Al mes siete no pudo más, después de haber ordeñado a 17 vacas y de haber hecho 40 kilos de queso, el grifo de la maternidad se había abierto en la entrepierna de la joven Anelka, quién con gritos y sollozos hizo el trabajo de parto ayudada por la esclava Tenia, africana de buen corazón, quién le sostuvo la mano mientras brotaba la cabecita del prematuro maltrecho. El final de una tortura, y el inicio de una maldición.

Sietemesino, arritmia cardíaca, líquidos en los pulmones y con una ictericia tan fuerte que cuando Don Javish lo vio por primera vez, sonrió y dijo sarcásticamente: “Viste, fornicaria, que las maldiciones vienen en paquete amarillo”. El doctor de la ciudad, Lars Mellov, dijo que las posibilidades de que el niño se mantuviese con vida en las próximas semanas, eran las mismas que tenía Uruguay de ganarle la final del Mundial de ese año en el Maracaná a Brasil. Anelka no entendió, solo dedujo que eran pocas, debido a la risa burlesca que saltaba de los labios de los dos hombres mayores.

Uruguay ganó el mundial, con aquel inolvidable gol de Ghiggia en el minuto 78, y Napoleón se recuperó milagrosamente. Renació del infierno y sobrevivió a la primera guerra de las centenares que este curioso vaivén espiritual llamado vida le tenía preparada. Dos efectos colaterales quedaron en el organismo de Napoleón. 1) Las incesables convulsiones que le atacaba cuando se enojaba y 2) El írrito deseo de vendetta, hacia los violadores y hacia las madres injustas de la tierra. Par de herramientas que serían punta de lanza para el plan redentor. Anelka cuando cumplió 18, siguió con su guión de Guantánamo, torturando al niño, con electricidad, dietas forzadas de comida, cortes en su cuerpecito, inmersiones en la alcantarilla de la casa y cuando se sentía con ánimo solo lo llenaba de mierda de vaca.

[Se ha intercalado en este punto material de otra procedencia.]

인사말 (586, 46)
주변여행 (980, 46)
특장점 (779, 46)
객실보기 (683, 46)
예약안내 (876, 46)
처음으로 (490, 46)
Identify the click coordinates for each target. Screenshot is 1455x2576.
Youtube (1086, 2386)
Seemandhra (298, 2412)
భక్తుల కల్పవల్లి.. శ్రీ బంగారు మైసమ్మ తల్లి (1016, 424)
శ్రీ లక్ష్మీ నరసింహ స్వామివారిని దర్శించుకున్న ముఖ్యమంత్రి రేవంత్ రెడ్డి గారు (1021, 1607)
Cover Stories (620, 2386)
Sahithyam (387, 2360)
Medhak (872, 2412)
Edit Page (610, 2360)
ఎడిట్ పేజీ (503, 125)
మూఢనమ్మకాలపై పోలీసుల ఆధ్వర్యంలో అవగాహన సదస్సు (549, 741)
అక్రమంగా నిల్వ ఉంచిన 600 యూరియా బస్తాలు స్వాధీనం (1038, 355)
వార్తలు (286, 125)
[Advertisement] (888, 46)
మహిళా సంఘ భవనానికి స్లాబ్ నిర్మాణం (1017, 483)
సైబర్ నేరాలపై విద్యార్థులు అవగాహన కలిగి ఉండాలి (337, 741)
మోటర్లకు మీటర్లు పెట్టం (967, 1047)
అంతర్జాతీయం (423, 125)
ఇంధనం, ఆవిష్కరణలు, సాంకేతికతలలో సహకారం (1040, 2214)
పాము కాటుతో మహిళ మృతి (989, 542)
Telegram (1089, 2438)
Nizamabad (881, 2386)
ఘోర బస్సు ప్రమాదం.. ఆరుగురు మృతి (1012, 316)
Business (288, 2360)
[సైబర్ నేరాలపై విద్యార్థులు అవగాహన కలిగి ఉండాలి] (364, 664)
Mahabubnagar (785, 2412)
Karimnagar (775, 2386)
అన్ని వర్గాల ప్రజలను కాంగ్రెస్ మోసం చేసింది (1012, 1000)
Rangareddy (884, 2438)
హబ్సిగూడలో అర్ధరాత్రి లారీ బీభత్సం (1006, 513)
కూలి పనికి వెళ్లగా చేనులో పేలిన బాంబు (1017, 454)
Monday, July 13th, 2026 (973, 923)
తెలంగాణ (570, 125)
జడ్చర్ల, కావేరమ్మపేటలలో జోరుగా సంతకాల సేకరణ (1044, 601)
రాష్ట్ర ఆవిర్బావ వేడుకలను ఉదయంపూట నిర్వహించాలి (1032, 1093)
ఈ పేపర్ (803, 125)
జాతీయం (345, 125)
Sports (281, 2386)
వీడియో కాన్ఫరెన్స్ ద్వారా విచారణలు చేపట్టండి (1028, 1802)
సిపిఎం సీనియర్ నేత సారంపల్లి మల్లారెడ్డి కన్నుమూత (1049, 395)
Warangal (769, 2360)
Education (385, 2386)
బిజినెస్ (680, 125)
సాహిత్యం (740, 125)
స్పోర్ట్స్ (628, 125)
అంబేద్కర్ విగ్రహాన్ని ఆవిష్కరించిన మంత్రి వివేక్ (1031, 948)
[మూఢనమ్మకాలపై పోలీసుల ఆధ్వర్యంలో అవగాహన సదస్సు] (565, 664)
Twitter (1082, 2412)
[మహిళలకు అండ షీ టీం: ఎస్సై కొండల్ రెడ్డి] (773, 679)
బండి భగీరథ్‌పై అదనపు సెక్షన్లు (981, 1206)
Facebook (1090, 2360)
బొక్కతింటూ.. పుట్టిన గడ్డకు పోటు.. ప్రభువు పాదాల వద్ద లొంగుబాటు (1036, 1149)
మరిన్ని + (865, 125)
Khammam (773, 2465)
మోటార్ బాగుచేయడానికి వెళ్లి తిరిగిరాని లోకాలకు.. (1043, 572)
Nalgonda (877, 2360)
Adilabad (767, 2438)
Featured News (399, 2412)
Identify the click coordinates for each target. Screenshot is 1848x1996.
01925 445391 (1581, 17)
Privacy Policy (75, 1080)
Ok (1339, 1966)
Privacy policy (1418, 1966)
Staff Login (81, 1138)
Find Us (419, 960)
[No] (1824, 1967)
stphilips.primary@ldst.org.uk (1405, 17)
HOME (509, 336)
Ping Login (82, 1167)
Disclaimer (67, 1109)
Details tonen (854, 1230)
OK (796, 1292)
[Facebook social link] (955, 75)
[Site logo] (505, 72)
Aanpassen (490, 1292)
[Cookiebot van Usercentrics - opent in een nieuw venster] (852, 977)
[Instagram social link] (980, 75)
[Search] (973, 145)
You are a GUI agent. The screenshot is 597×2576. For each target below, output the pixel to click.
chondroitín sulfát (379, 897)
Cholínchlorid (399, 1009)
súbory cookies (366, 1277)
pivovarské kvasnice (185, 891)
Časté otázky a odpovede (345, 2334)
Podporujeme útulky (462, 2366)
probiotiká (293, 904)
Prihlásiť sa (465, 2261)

Sufrió Napoleón hasta que cumplió ocho, cuando logró escaparse de la hacienda Javish, no sin antes robarle todas las  piezas de oro que el viejo tenía guardada debajo de la cama en un cofre rojo, el mismo viejo que lo obligó a comer un trozo de carne de gato lleno de gusanos que le valió un mes en la zona de cuidados intensivos. Eran casi 40 piezas de oro y ese hermoso caballo blanco que aún recuerdo con emoción. Tú eras un baúl rebosante de odio y yo un arquitecto de vendetta desempleado y con ganas de trabajar.

Hoy tiene 25, y aunque su estúpido error de elaboración del plan nos tiene aquí, al borde de la horca, mi plan b es superior, está lleno de restitución y justicia.

 Él es la base donde reposo mis demonios, Napoleón Indomable.